(Data for locating visible targets)
+ + + + +
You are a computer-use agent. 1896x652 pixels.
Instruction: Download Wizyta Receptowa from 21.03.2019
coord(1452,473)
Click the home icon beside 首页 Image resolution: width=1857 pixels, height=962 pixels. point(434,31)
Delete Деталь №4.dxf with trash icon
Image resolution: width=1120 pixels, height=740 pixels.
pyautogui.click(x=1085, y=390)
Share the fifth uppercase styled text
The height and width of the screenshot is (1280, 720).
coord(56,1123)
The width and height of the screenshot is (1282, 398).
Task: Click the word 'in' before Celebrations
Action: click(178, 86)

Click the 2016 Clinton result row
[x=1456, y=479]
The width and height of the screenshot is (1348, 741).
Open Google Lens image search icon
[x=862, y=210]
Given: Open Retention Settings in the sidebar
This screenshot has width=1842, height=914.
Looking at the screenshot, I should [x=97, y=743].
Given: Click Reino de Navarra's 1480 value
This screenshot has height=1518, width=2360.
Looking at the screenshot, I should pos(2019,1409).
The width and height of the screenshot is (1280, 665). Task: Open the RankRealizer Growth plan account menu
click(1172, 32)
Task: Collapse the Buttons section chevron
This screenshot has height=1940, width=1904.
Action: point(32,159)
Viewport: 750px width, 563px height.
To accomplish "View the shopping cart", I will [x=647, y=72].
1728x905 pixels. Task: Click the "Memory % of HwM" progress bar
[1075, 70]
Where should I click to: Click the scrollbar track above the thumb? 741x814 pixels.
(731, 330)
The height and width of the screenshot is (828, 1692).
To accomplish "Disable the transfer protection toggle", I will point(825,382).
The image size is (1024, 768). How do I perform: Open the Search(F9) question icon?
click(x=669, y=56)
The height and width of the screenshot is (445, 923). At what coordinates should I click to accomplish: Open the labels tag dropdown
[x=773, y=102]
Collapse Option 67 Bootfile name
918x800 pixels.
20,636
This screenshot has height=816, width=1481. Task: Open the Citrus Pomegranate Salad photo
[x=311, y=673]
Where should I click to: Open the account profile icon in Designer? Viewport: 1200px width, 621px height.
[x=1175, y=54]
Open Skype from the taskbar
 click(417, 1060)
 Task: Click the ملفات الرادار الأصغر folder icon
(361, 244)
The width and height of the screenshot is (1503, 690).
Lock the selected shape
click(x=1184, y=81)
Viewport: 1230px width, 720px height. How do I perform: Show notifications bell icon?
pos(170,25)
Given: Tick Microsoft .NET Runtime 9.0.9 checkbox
+ + + + +
## WHAT YOU SHOULD DO
Copy the records verbatim, starting at the line that contains "The height and width of the screenshot is (828, 1692)." and stopping after the last line of the records. Include both end lines.

## OUTPUT BELOW
The height and width of the screenshot is (828, 1692).
To accomplish "Disable the transfer protection toggle", I will point(825,382).
The image size is (1024, 768). How do I perform: Open the Search(F9) question icon?
click(x=669, y=56)
The height and width of the screenshot is (445, 923). At what coordinates should I click to accomplish: Open the labels tag dropdown
[x=773, y=102]
Collapse Option 67 Bootfile name
918x800 pixels.
20,636
This screenshot has height=816, width=1481. Task: Open the Citrus Pomegranate Salad photo
[x=311, y=673]
Where should I click to: Open the account profile icon in Designer? Viewport: 1200px width, 621px height.
[x=1175, y=54]
Open Skype from the taskbar
 click(417, 1060)
 Task: Click the ملفات الرادار الأصغر folder icon
(361, 244)
The width and height of the screenshot is (1503, 690).
Lock the selected shape
click(x=1184, y=81)
Viewport: 1230px width, 720px height. How do I perform: Show notifications bell icon?
pos(170,25)
Given: Tick Microsoft .NET Runtime 9.0.9 checkbox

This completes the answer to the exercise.